There is work in progress on making HTML dumps available, see T93396 and T17017.

NLTK corpus readers (Red)

NLTK is a natural language toolkit that provides basic tools to deal with textual information. Corpus readers are interfaces to access textual resources (called corpora). The task is to provide interfaces to the following resources.

Groningen Meaning Bank: the Groningen Meaning Bank is a free semantically annotated corpus that anyone can edit.
UkWaC: UkWaC is a 2 billion word corpus constructed from the Web limiting the crawl to the .uk domain.
AMR: the AMR Bank is a set of English sentences paired with simple, readable semantic representations.

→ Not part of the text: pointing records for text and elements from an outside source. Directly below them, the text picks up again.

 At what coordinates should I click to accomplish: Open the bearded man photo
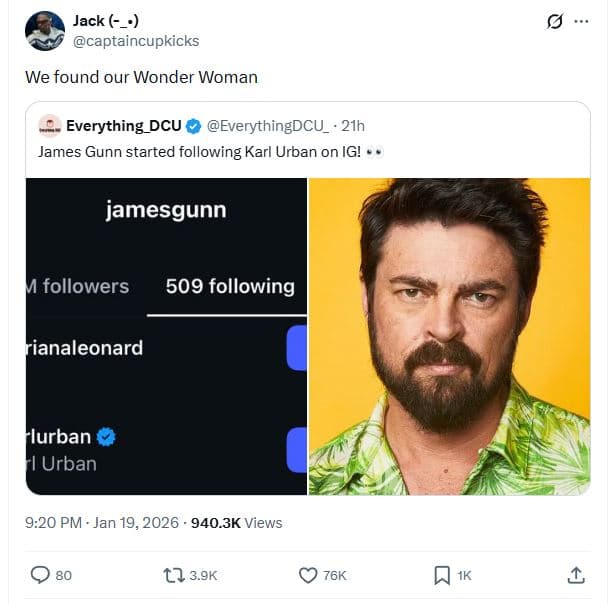point(449,336)
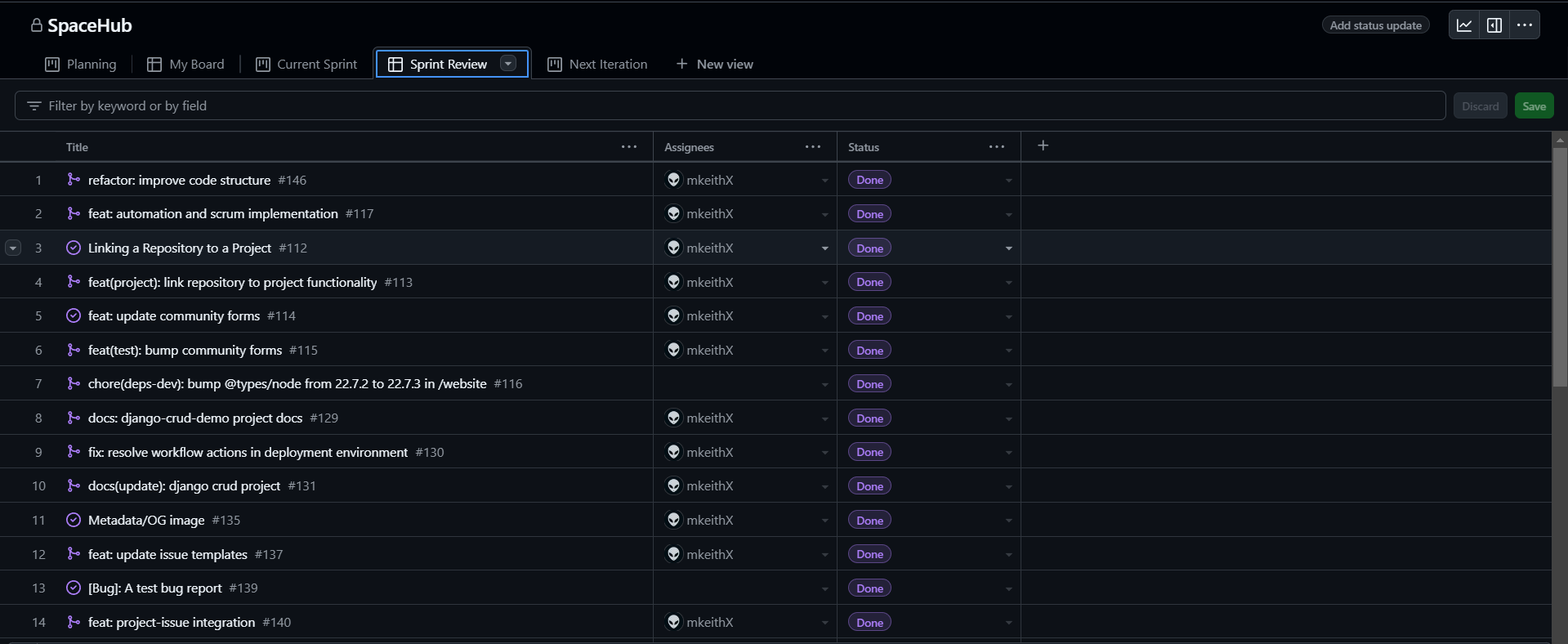Screen dimensions: 1568x644
Task: Click the closed issue icon for #112
Action: 74,248
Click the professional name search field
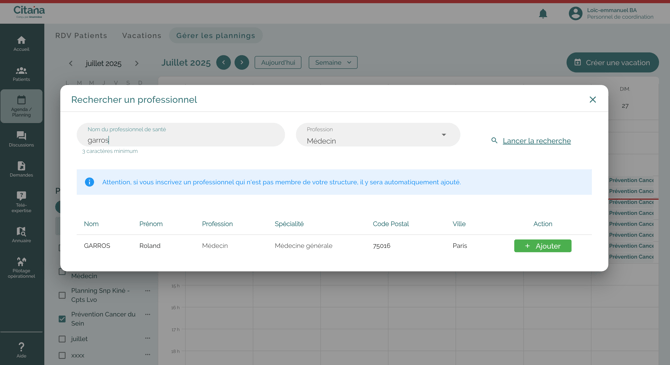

Tweet paraphrase generator (Violet)

Given a tweet, the system has to come up with a paraphrase. For example, by substituting all the content words (nouns, verbs, adjectives and adverbs) with similar words.

A twitter bot should monitor Twitter for tweets that contain #iwcs or #iwcs2015 and generate a paraphrase tweet. Also, tweets directed to the bot should be replied with a paraphrase.

Twitter stream analysis (Blue)

We are collecting tweets about Easter, Cricket World Cup, IWCS, UKG Fest, London, and the London Marathon. In addition we are gathering geo located tweets from the UK. The task is to give insights of what these streams are about. Some limited statistics about the collected tweets:

du -hs *
632M  cricket
816M  easter
13M ep14
199M  heartbleed
56K iwcs
8.1G  london
2.1M  london-marathon
2.0G  uk
1.9M  ukg-fest

Poultry is a tweet collection manager that might be handy that provides a simple access to a tweet collection.

Dialog system (Light Blue)

Matthew Stone provided a series of IPython Notebooks (github repo, rendered notebooks) that implement and extend the original Eliza program, and build a dialog move classifier using NLTK and use information retrieval to put together relevant responses.

Other resources

Distributional vectors for 23586 words extracted from Google Books Ngrams.
GoogleNews-vectors-negative300.bin.gz word2vec vectors use gensim.models.word2vec to access the word vectors and perform similarity queries.
SimLex999 is a gold standard resource for the evaluation of models that learn the meaning of words and concepts.